Les « partenaires sociaux » se sont fixé deux jours entiers, les 9 et 10 janvier, pour échouer ou réussir, paraît-il. Mais que signifie échouer ou réussir dans ce cas ? La négociation sur le contrat de travail devait faire la preuve que tout ne passe pas par la loi. Serait-ce réussir que signer un accord majoritaire avec le Medef, même si on évite une intervention du législateur, comme semble le défendre à tout prix la CFDT, qui veut prouver son rôle de corps intermédiaire ? Est-ce échouer que d’empêcher le Medef d’entraîner les syndicats, même si Sarkozy sera alors libéré de ses engagements de respecter la négociation ?
Sarkozy avait fait campagne pour le « contrat unique », mais ses contours ne plaisaient pas assez au Medef, qui souhaite en revenir au contractualisme pur. Où en est-on ? Premier constat : on ne discute pas sur un contrat unique – terme disparu depuis septembre –, mais sur le projet du Medef exclusivement, et notamment sur la traduction du principe de « séparabilité à l’amiable », tant vanté par la présidente du Medef, Laurence Parisot, et sur la trajectoire des salariés : « entrée » dans l’emploi, « rupture » de l’emploi, et « retour » (éventuel) à l’emploi. Depuis quelques semaines, les syndicats semblent se concerter davantage.
Ainsi, fin décembre, un front syndical aurait rejeté la proposition du Medef d’un « dispositif professionnel d’essai », qualifié de « simili-CNE » (Les Échos du 24 décembre), avec une durée d’essai allongée à trois ou six mois pour les embauchés, six ou douze pour les cadres, et un préavis de rupture variable selon l’ancienneté. Mais la hotte du Medef est bourrée d’autres innovations réduisant les droits collectifs à la portion congrue. Il y a, par exemple, le « CDI à objet précis », ou « de projet », dont le terme est incertain, mais surgit dès que le projet est réalisé. Un front syndical, pouvant inclure la CGT, voulait requalifier ce contrat en CDD, et envisager un « donnant donnant » avec des mesures de « sécurisation des parcours professionnels » (ancienneté maintenue entre deux emplois, ainsi que les droits à la formation, à la prévoyance santé).
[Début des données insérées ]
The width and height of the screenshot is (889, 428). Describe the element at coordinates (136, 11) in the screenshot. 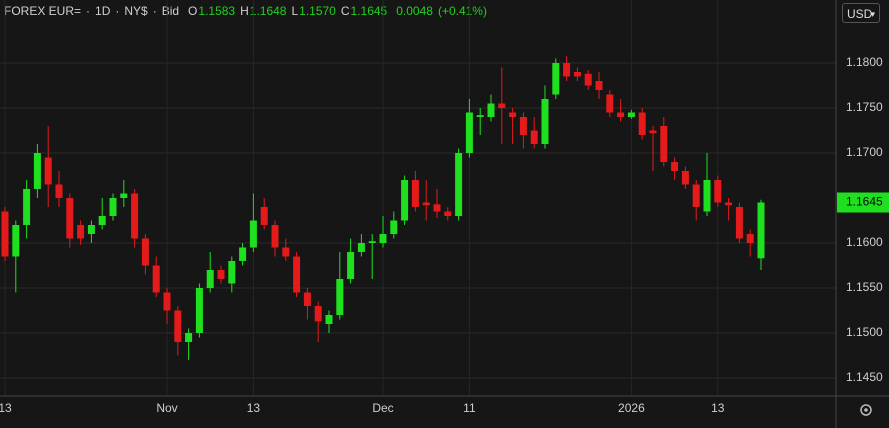

I see `session: NY$` at that location.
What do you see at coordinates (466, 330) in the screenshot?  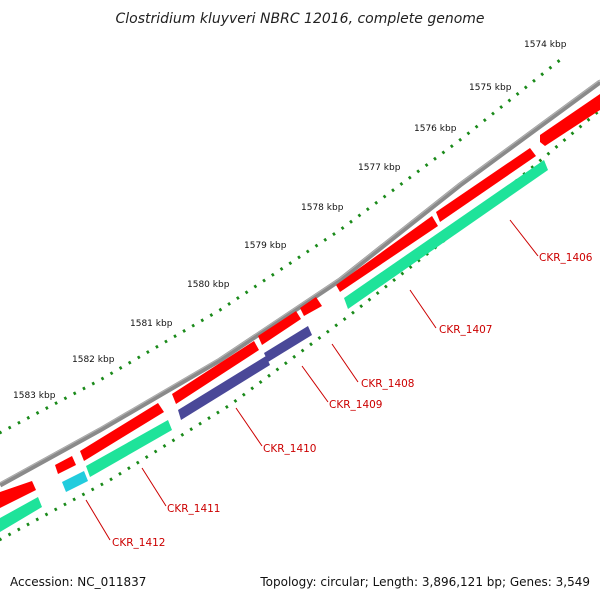 I see `gene-label: CKR_1407` at bounding box center [466, 330].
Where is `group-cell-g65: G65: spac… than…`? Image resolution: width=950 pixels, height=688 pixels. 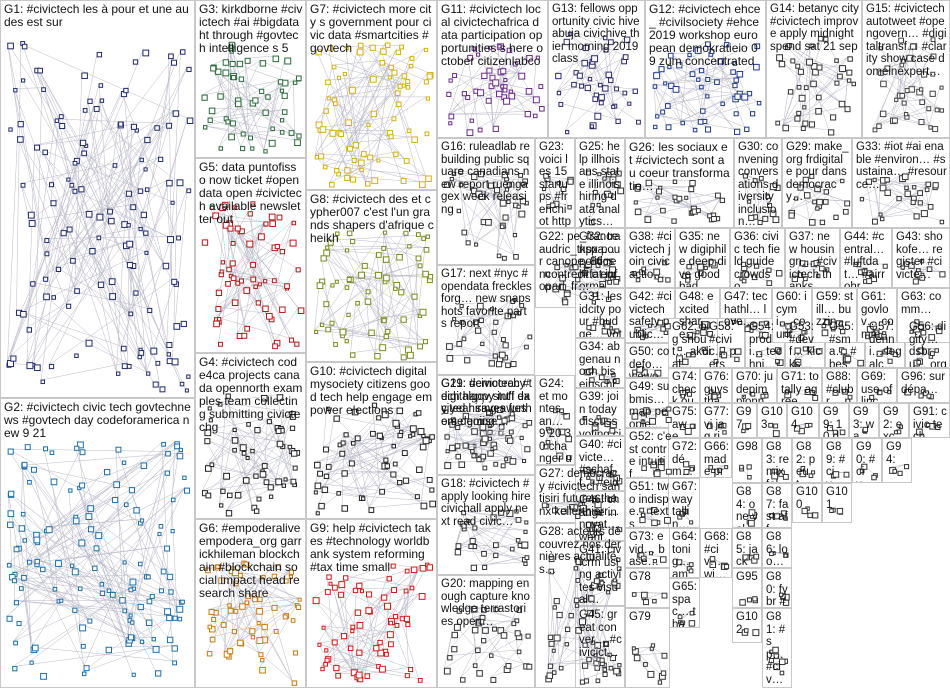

Mais le Medef ne veut rien entendre en cette matière, qui impliquerait des financements mutualisés.
La « séparabilité » est bien au programme, appelée « rupture conventionnelle » – prévue dans le contrat –, consentie et certifiée par « un officier ministériel » – notaire ? – et non par le juge prudhomal. Dans ses expressions publiques (interview de Maryse Dumas au Peuple), la CGT estime qu’un « front uni est difficile » avec des syndicats qui cherchent l’accord comme « une fin en soi ». D’autres sources prédisent que la CGT cherche à signer, ou en rêve. Le plus grave est l’opacité qui règne sur ces négociations. Mais étouffer les capacités d’information, noyer les permanents syndicaux dans des débats dont l’interdépendance politique est étroitement surveillée, c’est aussi la stratégie du pouvoir.
Dominique Mezzi
* Paru dans Rouge n° 2233, 03/01/2008.
Atteinte au contrat de travail
Rouge n° 2232, 20/12/2007
La fin d’année peut être propice aux mauvais coups, qui peuvent surgir de la négociation sur le contrat de travail, la sécurisation des parcours professionnels et l’indemnisation du chômage. Les « partenaires » sociaux (confédérations, Medef, CGPME) sont étonnamment discrets sur ce qui se dit chaque vendredi, et c’est le gouvernement qui attire l’attention, en menaçant de légiférer à la hussarde au cas où les « partenaires » perdraient du temps. Cependant, depuis quinze jours, les choses se précisent. Le Medef veut obtenir l’allongement de la période d’essai à six mois pour les CDI (un an pour les cadres), une rupture « à l’amiable » du contrat de travail, sans prononcer de licenciement, certifiée par un « officier ministériel », l’accord des deux parties ayant « l’autorité de la chose jugée », excluant le recours au tribunal. Ainsi, se trouverait « sécurisé » le licenciement… pour le patron. Le Medef veut encore faire acter un CDI à « objet précis ». Il admet du bout des lèvres qu’en cas de licenciement, il puisse y avoir transférabilité de certains droits dans l’entreprise nouvelle, mais pris en charge aussi par les salariés !
Le Medef n’est pas totalement unanime derrière sa propre délégation, et il se pourrait que certains attendent un enlisement pour permettre à Sarkozy de se déchaîner. Face à cela, des « rapprochements » se font jour entre la CFTC, la CFDT, FO et, peut-être, la CGT. Les 9 et 10 janvier, un marathon de deux jours entiers de négocations est prévu. Fillon veut une loi en février.